Saved entries:
▬▬▬

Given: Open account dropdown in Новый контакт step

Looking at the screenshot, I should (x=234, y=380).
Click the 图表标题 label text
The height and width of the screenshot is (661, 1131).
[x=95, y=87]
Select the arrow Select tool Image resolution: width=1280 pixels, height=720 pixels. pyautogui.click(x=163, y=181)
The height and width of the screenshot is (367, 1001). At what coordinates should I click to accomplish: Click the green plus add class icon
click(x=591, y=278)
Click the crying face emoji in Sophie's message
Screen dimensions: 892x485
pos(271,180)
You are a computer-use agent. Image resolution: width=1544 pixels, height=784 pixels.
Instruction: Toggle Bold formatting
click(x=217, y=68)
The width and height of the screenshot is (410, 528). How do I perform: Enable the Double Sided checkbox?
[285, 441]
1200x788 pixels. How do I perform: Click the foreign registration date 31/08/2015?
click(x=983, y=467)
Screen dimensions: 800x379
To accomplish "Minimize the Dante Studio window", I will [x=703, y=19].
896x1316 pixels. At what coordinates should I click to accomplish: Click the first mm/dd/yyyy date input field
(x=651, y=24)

▬▬▬

* AIM OF THE EXERCISE *
Give again, word for word, every line from the one holding "Screen dimensions: 800x379" to the end of the data.

* YOUR SOLUTION *
Screen dimensions: 800x379
To accomplish "Minimize the Dante Studio window", I will [x=703, y=19].
896x1316 pixels. At what coordinates should I click to accomplish: Click the first mm/dd/yyyy date input field
(x=651, y=24)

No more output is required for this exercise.